Em uma das últimas revistas “Veja” que folheei no consultório de meu dentista, li, do jornalista J. R. Guzzo, o artigo de última página intitulado “Ricos e ricos”.

Fiquei sabendo que, segundo o escritor Scott Fitzgerald – com quem o articulista parece concordar, os ricos seriam seres humanos diferentes de “você e, provavelmente, de todas as pessoas que você conhece mais de perto”...

Ao longo do texto, Guzzo nos lembra de que o verdadeiro rico não se reconhece apenas medindo-se seu patrimônio. Ou seja, estamos cercados de “ricos-pobres”... Mas, se ficamos com a esperança de estar ele ali valorizando a riqueza interior e os bons e universais valores humanos, logo nos decepcionamos: não há sinal, em todo o artigo, do reconhecimento da possibilidade de existência dos ditos – e em nossa sociedade pouco reverenciados – “pobres-ricos”.

J. R. Guzzo também nos premia com pérolas anacrônicas de incentivo ao acúmulo de capital, ao afirmar que “as sociedades não ficam mais ricas sem que aumente o número de ricos”, ou que “sequer um único pobre deixaria de ser pobre, caso todos os ricos, por uma portaria do Ministério da Fazenda, deixassem de ser ricos”...

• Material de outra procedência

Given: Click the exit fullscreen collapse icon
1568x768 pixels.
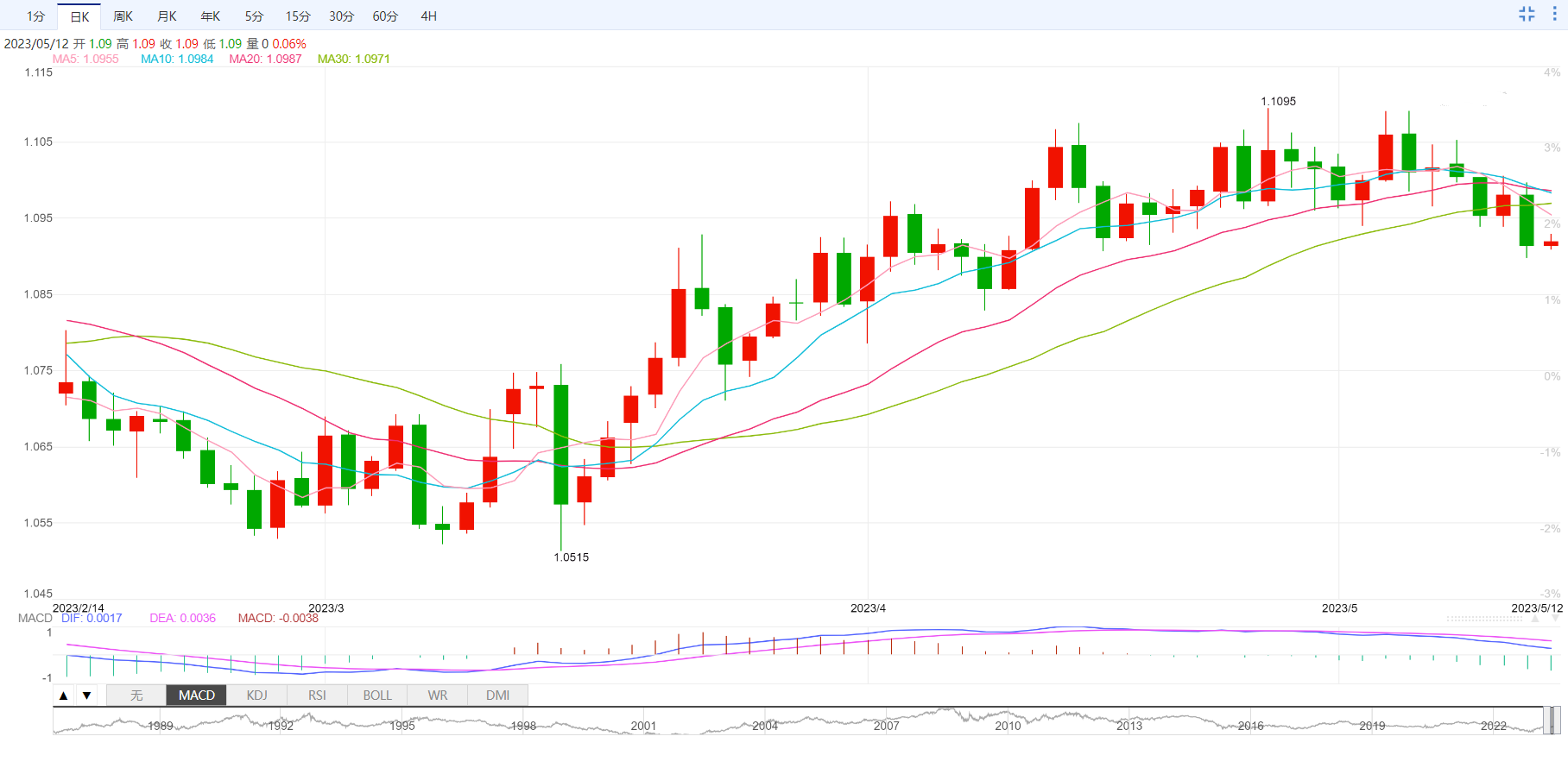Looking at the screenshot, I should pyautogui.click(x=1527, y=14).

Segundo o texto ainda, os ricos seriam espécie de seres “superiores”, proprietários mesmo de uma outra dimensão:
“É possível, sim, conviver com gente rica, falar de assuntos comuns, frequentar lugares parecidos. Dá para torcer pelo mesmo time de futebol, ter gostos semelhantes ou partilhar desta ou daquela ideia. Mas inevitavelmente, mais cedo ou mais tarde, vai ficar claro que a aproximação chega só até um certo ponto; a partir daí entra em ação um freio automático e os ricos deslizam de volta para o seu mundo psicológico particular.”

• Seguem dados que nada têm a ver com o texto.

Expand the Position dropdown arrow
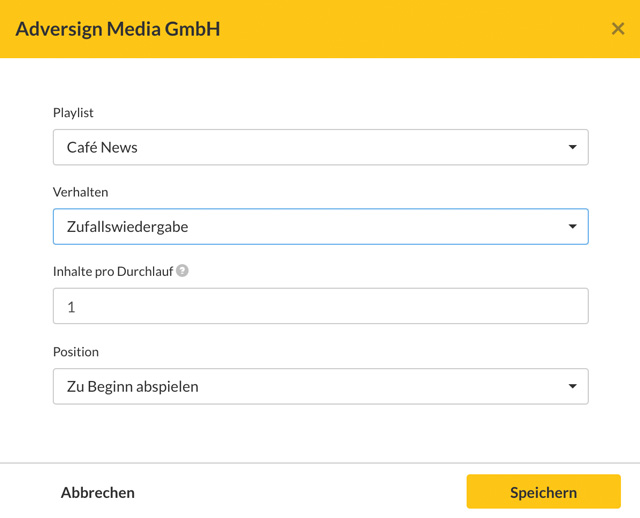 (573, 386)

Ora, num momento em que todo aquele que seja capaz de pensar um pouco mais profundamente chega à conclusão de que a única opção da humanidade é rever seu deslumbramento com excessos em conforto e bens dispensáveis, passando-se inclusive a medir o próprio desenvolvimento de um povo pelo seu nível de bem estar social, Guzzo parece caminhar em sentido contrário, ao acenar para a suposta existência de um aura mágica a pairar sobre as vidas dos “realmente” ricos... Incentivando a manutenção do sentimento de inferioridade dos menos privilegiados, e o de superioridade de nossas elites mais inconscientes (justamente aquelas cuja infelicidade é flagrada na disputa que nunca acaba, em sua eterna corrida atrás do próximo milhão), ao mesmo tempo em que, de certa forma, aplaude a infeliz “corrida do ouro” que, diga-se de passagem, acaba de jogar o mundo numa crise sem precedentes.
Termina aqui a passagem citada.